Bélanger livre un recueil qui témoigne d’un processus créateur dans un amalgame de courtes réflexions poétiques dénuées d’émotivité excessive. Répit est d’ailleurs annoncé, par les éditions du Noroît, comme « [u]n recueil qui interroge le monde [ ] pour que le lecteur s’interroge lui-même » Cela est très présent, comme si le plan d’écriture persistait, contribuant ainsi à créer une certaine distance avec l’œuvre. Il s’agit d’un processus intéressant, qui n’engage pas le lecteur émotivement, mais l’amène plutôt à réfléchir, comme le procédé de distanciation théâtrale de Brecht.
Nous trouvons une certaine homogénéité dans le style et les thèmes, mais aussi un peu de tout dans le traitement d’une langue maniée avec expérience et liberté. Un peu de tout, mais rien qui ne rende ce livre indispensable Jusqu’à ce que nous nous laissions prendre au jeu par le sous-titre Journal d’un poème. Il s’agit alors de relire le recueil en entier en nous imaginant que c’est un poème qui écrit son journal, et voilà que le plaisir de lire s’accentue grandement. C’est un peu comme si l’on chaussait des lunettes 3D afin que la magie opère. Sans ces lunettes, il nous reste des images décalées qui se superposent, entre lesquelles le lien est confus.
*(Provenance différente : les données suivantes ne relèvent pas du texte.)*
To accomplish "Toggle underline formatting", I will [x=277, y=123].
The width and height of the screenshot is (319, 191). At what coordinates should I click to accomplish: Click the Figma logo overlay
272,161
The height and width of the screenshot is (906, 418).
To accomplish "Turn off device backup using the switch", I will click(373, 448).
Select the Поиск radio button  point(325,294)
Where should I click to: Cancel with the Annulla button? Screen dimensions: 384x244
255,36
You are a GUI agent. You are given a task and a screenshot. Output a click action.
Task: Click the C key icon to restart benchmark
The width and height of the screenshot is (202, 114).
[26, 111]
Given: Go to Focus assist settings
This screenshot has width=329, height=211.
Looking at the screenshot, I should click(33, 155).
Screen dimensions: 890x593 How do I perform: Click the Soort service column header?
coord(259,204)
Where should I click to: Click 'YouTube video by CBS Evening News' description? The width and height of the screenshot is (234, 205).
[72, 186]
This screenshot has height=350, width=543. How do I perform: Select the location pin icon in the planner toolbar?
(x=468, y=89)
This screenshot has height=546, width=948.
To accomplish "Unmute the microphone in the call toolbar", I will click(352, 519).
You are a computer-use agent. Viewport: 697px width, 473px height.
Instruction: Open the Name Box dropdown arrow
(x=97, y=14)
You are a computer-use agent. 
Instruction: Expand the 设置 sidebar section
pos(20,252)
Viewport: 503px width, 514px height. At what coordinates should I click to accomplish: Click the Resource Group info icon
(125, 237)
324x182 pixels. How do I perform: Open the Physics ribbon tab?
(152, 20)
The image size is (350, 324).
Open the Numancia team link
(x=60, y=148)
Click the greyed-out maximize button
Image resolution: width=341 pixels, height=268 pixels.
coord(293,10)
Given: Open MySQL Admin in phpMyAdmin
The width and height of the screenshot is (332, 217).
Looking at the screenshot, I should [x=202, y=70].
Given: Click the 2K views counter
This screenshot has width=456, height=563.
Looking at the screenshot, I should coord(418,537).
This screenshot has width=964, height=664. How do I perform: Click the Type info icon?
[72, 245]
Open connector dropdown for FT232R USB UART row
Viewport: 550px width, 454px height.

L’excès de recherche dans le jumelage d’expressions que l’on voit rarement accolées, le bris volontaire des règles de ponctuation sans remplacement apparent d’un système personnel intrinsèque à l’œuvre poétique tout cela ne se voit justifié que lorsque nous nous glissons dans la peau d’un poème ; l’aspect créatif de la démarche l’emporte alors sur la logique. Sans cette voie, la voix de l’auteur nous apparaît floue. Le poète redéfinit à sa façon le rapport à la langue, n’en déplaise à ceux qui ont besoin d’une certaine logique pour se faire parler de vie et de mort, de quotidien et de beauté.
Paul Bélanger enseigne la création littéraire et a publié sept titres aux éditions du Noroît, où il est directeur littéraire. Notons que son recueil Origine des méridiens (2005) a été finaliste aux Prix du Gouverneur général.